Volando a lomos de la escoba de la fantasía que barre los escombros del mundo normal llegaremos, en la interminable y árida llanura del aguatinta (en la vecindad de aquel lugar sin lugar en el que se representa la apoteosis de la soledad y del dolor de las Pinturas negras), a ese aquelarre de la realidad que llamamos Disparates. El espacio del Disparate es uno de esos raros terrenos intermedios accesibles únicamente a la fantasía; uno de esos dispares lugares de visión en el que el sarcástico dislate de la muerte solo puede ser acogido y correspondido en silencio, con una sonrisa dibujada en los labios, como la de ese Viejo columpiándose que el artista dibuja al final de su vida (Nueva York, The Hispanic Society of America, GW 1816), quizá su último «autorretrato». Pues ¿quién mejor que un sordo, un solitario y doliente sordo ajeno ya a los ruidos de este mundo, para corresponder a las inaudibles impresiones del silencio y su devenir? En el mencionado dibujo se columpia el anciano (si no se trata del propio Goya, como sugieren Victor Ieronim Stoichiță y Anna Maria Coderch, sin duda es alguien con quien el viejo artista se identifica) sobre unas cuerdas que no están atadas a nada y que lo hacen pender del vacío.

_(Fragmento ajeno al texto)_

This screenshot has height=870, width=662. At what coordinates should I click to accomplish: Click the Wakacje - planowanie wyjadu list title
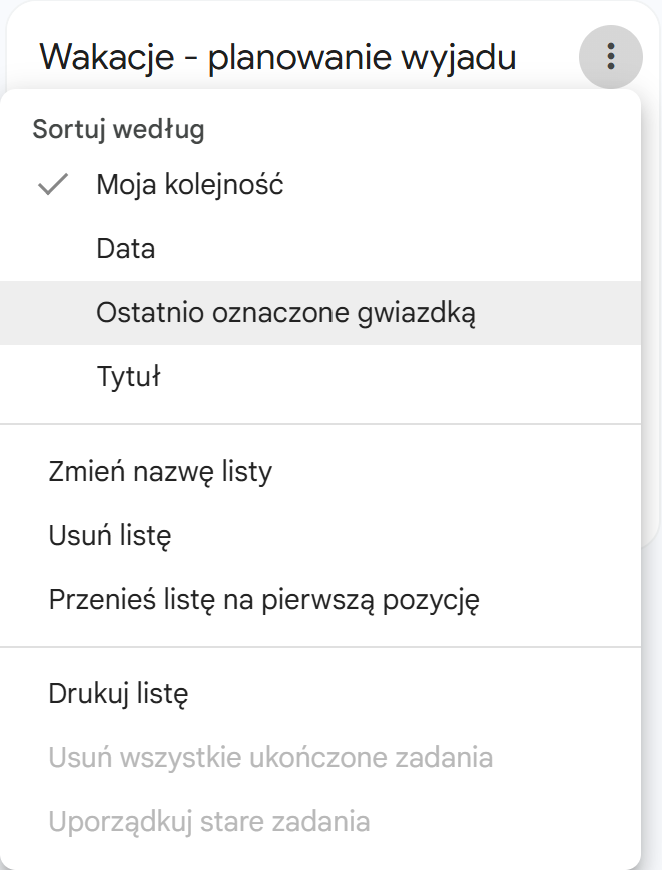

En el aguafuerte con el mismo motivo (GW 1825), el viejo gravita sobre una tierra lejana en la que todavía pueden reconocerse las costas. Un impulso más y este hombre desaparecerá de escena. En los Disparates Goya aún se encuentra un salto más acá: las figuras todavía se mueven en los confines del mundo, aunque este apenas es ya una línea del horizonte, lo suficientemente descarnado y abstracto como para pensar que no le falta mucho para sobrepasar sus límites. En el Viejo columpiándose el artista se encuentra a punto de saltar del columpio para caer sobre esa Intemperie sin tierra ni cielo desde la que se contempla la panorámica de todo lo que nace y muere. Como si la extrema lucidez del viejo Goya lo hubiera llevado al extremo de salirse del mundo para, en el silencioso Afuera, tomar conciencia del disparate de este mundo, de este mundo por dentro en el que, como dijo Quevedo en los Sueños, «todo es figura», una frenética y violenta mascarada a la que acuden todos en procesión, el Deseo y la Fantasía, la Esperanza y la Muerte, Dios y el Diablo, la Razón y la Pasión, para enterrar a la sardina.